L’antienne pour l’introït, commune à la fête de saint Jean évangéliste, est tirée de l’Ecclésiastique (15, 5). Le disciple de l’éternelle Sagesse devient à son tour maître de piété. Rempli de cet esprit de sagesse, d’intelligence, de conseil et de science qui parla autrefois par les prophètes et par les apôtres, il élèvera sa chaire de docteur au milieu de l’assemblée des fidèles, et leur enseignera les voies de Dieu. Ainsi l’Église, au moyen de ses saints Docteurs, des souverains pontifes et des conciles œcuméniques, demeure à travers tous les siècles ce flambeau allumé et placé sur le chandelier d’or, cette colonne immobile, soutien de toute céleste vérité, que nous décrit l’Apôtre dans sa première lettre à Timothée (I, 3, 15).
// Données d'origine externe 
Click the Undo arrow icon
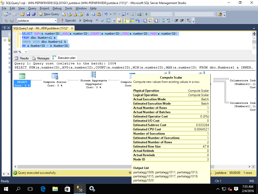This screenshot has height=194, width=258. 106,14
La collecte est de rédaction assez récente, mais sa trame primitive est antique ; le compilateur, tout préoccupé de l’histoire, a voulu y insérer une allusion à la vision qu’eut le Pape avant l’ordination épiscopale de Chrysologue, et aussi à son double office de chef et de maître de son église. Il en est résulté que le concept général est désormais trop morcelé par les idées accessoires ; la phrase n’y a point gagné en harmonie, et moins encore en élégance de proportions.
La première lecture est tirée de la seconde lettre de l’Apôtre à Timothée (4, 1-8) et elle est commune à la messe de saint Sylvestre Ier. Saint Paul, sur le point de consommer son martyre, ou plutôt de répandre sa vie, telle une libation, comme il le dit en termes énergiques, conjure son disciple, par tout ce qu’il y a de plus sacré au ciel et sur la terre, de vaquer constamment à la prédication évangélique et de s’opposer aux fausses spéculations de la gnose naissante.
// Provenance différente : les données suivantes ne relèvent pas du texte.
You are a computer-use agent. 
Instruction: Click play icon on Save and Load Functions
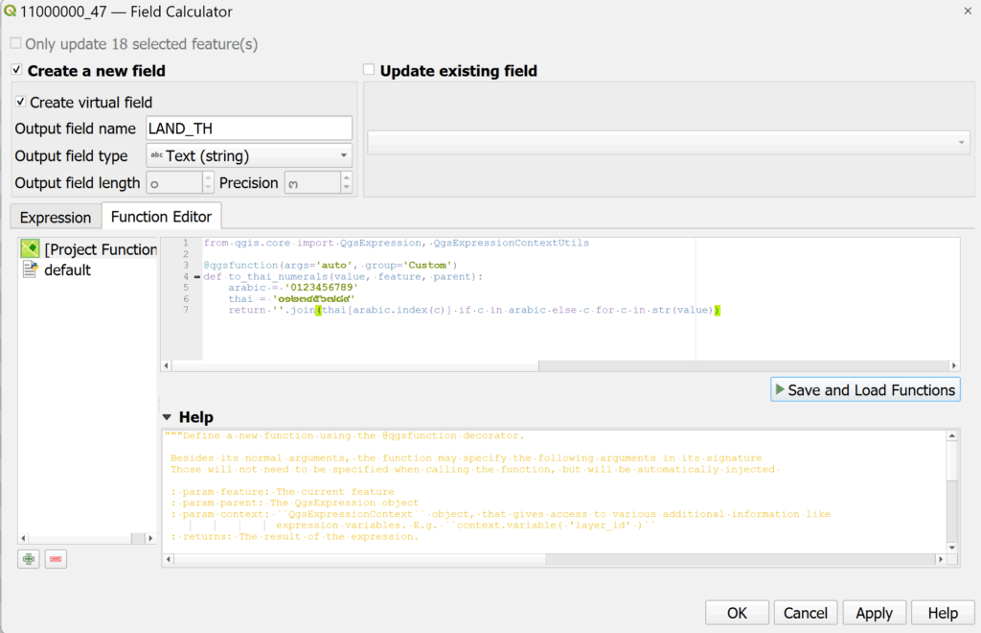780,390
De cette suprême adjuration du grand saint Paul, où il invoque jusqu’à la terrible sentence du Christ-Juge, apprenons tous, évêques et prêtres, l’importance souveraine qu’assumé, dans le ministère pastoral, la prédication de la parole de Dieu et le compte strict que nous devrons rendre à Dieu et aux âmes qui nous sont confiées, si nous avons négligé ce devoir principal et essentiel de tout pasteur véritable. Paul en était si pénétré que, ayant confié à d’autres la mission de baptiser pour vaquer lui-même sans relâche à la prédication sacrée, il tremblait pour son âme et disait : vae ! mihi si non evangelizavero. Les Onze eux aussi considéraient la prédication évangélique comme leur principal devoir, et, en élisant les sept premiers diacres, ils leur confièrent le ministère extérieur des biens de l’Église, se réservant au contraire celui de la prédication et de la prière : Nos vero orationi et ministerio verbi instantes erimus (Act., 6, 4).
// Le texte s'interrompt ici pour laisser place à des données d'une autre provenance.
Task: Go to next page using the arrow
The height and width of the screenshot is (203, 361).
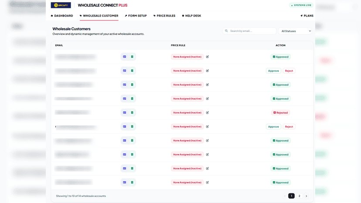Action: [x=306, y=196]
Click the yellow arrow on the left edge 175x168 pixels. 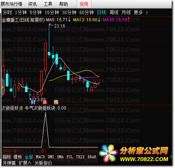click(3, 87)
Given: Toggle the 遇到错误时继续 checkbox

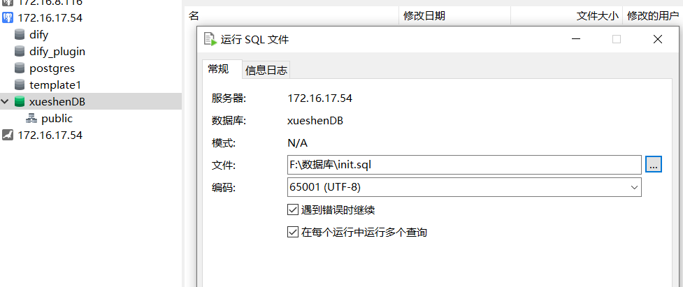Looking at the screenshot, I should [293, 209].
Le répons-graduel a été adapté de l’Ecclésiastique (44, 16, 20), comme pour la fête de saint Thomas de Cantorbéry le 29 décembre. « Voici le grand pontife qui se concilia les divines complaisances, et, vengeur de la loi divine, de même que par le rang il était au-dessus de son troupeau, ainsi surpassait-il chacun en sainteté. » — Saint Bernard observe que c’est une chose vraiment monstrueuse que d’être le premier par le rang et le dernier par le mérite de la vie.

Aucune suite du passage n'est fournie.